"If Greece were to exit the euro, it would be able to devalue its currency and thus become competitive once again," Hans-Werner Sinn, head of the Munich-based Institute for Economic Research, said in the Sunday edition of the Frankfurter Allgemeine newspaper.
According to Sinn, heavily-indebted Greece is heading for a banking crisis whether it keeps the euro or not. If Athens, however, stayed with the euro, the economist claims, there would be no way to rescue the economy in the long run.
"If Greece decides to attempt a so-called internal devaluation - that is by cutting salaries and prices within the country - it would risk setting off civil war," Sinn said. Very true.
But, while there are very good reasons to leave the eurozone, Sinn's advise would be completely destructive for Greece in that he is essentially calling for Greece to dump the euro for its own currency,so that Greece, via the new currency, can inflate its way out of its debt crisis--which of course would mean very high price inflation in Greece. The exact opposite of what Greece needs, which is a stable currency is what Greece needs.

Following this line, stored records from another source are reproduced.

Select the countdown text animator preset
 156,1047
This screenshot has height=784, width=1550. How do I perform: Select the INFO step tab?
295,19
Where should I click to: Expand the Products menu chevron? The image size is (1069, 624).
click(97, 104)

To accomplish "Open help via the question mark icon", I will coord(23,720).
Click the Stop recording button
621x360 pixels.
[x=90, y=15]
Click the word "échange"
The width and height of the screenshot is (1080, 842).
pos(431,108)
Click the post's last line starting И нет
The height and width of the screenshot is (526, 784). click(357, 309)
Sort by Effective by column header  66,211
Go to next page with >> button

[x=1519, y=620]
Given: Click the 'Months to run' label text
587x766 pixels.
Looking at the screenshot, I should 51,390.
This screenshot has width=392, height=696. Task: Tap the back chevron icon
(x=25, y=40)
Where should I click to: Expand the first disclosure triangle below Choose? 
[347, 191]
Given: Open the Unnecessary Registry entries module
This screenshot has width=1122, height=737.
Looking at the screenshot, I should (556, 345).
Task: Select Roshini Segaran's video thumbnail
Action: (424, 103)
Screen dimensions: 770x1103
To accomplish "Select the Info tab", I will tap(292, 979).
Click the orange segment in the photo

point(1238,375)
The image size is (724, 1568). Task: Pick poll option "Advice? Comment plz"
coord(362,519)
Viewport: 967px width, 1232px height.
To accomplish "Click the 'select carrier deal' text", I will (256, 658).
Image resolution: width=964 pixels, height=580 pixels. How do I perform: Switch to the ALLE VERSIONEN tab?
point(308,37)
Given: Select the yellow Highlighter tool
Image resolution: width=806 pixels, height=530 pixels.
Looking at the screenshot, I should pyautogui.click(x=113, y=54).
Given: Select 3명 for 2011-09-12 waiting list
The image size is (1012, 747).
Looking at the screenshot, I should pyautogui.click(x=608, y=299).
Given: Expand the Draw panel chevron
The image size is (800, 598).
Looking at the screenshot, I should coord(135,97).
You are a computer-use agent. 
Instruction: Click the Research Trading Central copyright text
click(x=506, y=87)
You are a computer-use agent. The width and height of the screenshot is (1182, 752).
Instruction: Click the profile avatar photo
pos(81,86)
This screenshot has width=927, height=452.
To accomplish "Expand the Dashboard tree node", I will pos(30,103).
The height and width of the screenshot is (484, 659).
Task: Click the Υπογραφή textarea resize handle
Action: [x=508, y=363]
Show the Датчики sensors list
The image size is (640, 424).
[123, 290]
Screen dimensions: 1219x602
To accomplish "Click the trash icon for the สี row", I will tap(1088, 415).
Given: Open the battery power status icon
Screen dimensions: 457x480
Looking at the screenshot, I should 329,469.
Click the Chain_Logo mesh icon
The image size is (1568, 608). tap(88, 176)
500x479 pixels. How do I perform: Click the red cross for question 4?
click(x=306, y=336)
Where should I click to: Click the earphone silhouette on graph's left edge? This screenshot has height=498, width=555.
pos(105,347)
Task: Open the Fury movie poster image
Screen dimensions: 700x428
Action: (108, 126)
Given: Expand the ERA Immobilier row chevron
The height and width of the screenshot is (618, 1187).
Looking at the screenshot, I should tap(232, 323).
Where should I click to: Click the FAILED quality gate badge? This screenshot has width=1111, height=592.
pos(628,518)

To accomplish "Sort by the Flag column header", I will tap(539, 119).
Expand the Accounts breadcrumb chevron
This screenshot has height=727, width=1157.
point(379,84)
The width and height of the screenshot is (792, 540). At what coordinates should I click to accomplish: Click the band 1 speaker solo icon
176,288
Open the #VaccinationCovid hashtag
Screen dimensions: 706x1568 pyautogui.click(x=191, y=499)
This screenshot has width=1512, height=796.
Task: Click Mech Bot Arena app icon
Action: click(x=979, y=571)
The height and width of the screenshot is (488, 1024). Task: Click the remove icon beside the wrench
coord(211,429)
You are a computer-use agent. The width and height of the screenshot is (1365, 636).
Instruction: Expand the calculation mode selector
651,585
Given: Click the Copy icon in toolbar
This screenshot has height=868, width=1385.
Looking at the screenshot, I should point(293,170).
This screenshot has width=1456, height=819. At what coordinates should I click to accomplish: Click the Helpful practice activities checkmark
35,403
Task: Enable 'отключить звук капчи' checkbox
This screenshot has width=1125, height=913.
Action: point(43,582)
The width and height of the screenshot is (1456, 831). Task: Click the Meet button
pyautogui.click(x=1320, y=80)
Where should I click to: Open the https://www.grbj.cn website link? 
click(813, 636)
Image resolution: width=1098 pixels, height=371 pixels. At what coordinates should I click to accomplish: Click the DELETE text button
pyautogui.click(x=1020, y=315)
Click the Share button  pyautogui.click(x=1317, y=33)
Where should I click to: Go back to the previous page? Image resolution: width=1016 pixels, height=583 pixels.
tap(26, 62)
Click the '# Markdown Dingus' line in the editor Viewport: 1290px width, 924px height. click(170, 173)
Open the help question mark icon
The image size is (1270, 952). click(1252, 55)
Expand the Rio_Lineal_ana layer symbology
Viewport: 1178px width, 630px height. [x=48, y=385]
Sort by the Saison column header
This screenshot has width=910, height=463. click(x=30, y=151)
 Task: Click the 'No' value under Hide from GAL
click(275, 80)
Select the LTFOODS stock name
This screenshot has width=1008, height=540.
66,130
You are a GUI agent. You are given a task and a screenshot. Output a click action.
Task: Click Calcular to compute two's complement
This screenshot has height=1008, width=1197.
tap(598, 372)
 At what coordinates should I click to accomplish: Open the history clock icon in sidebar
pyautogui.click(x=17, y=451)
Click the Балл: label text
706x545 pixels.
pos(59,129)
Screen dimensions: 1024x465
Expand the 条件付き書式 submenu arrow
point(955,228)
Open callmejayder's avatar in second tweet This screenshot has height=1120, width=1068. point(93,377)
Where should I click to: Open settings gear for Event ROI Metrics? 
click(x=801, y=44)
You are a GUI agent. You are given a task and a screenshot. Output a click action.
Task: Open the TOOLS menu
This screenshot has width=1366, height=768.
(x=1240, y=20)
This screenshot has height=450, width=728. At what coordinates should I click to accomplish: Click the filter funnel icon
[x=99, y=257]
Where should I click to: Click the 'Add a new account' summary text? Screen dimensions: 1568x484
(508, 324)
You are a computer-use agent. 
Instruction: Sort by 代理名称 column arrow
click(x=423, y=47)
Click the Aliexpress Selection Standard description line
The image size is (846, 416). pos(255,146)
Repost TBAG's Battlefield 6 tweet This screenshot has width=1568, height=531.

It make sense for all countries to exit the eurozone not only debtor countries. The poorly constructed euro results in pressures on prudent countries such as Germany to bail out spendthrifts like Greece. That the average German citizen does not feel an obligation to bailout Greeks do so is understandable.
Greece should have its own currency, which they should keep in stable supply, but the Greek government should also go into bankruptcy and resolve the debt problem that way. Let the banksters who bought the Greek debt take the hit, rather than Greeks, and certainly not the Germans.